*EXERCISE DESCRIPTION:* There is material below. Print exactly the lines starting at the line with "The height and" and ending at the line with "Task: Click the resolved progress bar", ends included, and no others.

*DATA IN THIS EXERCISE:*
====================

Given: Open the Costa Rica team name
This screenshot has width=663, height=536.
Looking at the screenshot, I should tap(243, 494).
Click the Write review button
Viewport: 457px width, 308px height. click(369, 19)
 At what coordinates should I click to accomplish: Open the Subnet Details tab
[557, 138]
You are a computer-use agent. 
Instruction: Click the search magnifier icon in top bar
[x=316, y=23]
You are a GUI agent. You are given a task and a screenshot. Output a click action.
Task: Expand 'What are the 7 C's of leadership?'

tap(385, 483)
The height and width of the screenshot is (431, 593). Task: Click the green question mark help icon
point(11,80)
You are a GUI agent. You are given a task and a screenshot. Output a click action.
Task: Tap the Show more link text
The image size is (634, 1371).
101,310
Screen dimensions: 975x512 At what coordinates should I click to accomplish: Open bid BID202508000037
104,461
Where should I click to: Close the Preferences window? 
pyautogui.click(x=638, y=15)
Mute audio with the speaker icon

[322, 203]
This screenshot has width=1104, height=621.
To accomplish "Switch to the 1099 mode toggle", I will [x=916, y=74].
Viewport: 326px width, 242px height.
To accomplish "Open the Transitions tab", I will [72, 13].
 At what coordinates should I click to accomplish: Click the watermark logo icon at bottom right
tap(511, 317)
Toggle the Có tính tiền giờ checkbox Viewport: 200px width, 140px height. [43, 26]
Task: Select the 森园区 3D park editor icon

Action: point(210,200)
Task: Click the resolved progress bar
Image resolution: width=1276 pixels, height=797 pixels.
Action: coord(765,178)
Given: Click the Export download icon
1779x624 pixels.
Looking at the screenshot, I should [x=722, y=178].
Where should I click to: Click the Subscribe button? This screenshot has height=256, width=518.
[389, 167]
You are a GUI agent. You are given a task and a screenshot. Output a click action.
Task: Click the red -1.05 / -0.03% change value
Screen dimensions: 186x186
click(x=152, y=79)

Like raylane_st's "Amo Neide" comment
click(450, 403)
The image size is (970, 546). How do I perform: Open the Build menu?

====================

*YOUR RESPONSE:*
The height and width of the screenshot is (431, 593). Task: Click the green question mark help icon
point(11,80)
You are a GUI agent. You are given a task and a screenshot. Output a click action.
Task: Tap the Show more link text
The image size is (634, 1371).
101,310
Screen dimensions: 975x512 At what coordinates should I click to accomplish: Open bid BID202508000037
104,461
Where should I click to: Close the Preferences window? 
pyautogui.click(x=638, y=15)
Mute audio with the speaker icon

[322, 203]
This screenshot has width=1104, height=621.
To accomplish "Switch to the 1099 mode toggle", I will [x=916, y=74].
Viewport: 326px width, 242px height.
To accomplish "Open the Transitions tab", I will [72, 13].
 At what coordinates should I click to accomplish: Click the watermark logo icon at bottom right
tap(511, 317)
Toggle the Có tính tiền giờ checkbox Viewport: 200px width, 140px height. [43, 26]
Task: Select the 森园区 3D park editor icon

Action: point(210,200)
Task: Click the resolved progress bar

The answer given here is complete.